#### DATA FOR PROCESSING:
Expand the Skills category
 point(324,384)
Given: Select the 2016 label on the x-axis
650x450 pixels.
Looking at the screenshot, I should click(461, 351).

#### WHAT TO WORK ON:
Repeat the entries exactly, all of them.

#### ANSWER FOR THE TASK:
Expand the Skills category
 point(324,384)
Given: Select the 2016 label on the x-axis
650x450 pixels.
Looking at the screenshot, I should click(461, 351).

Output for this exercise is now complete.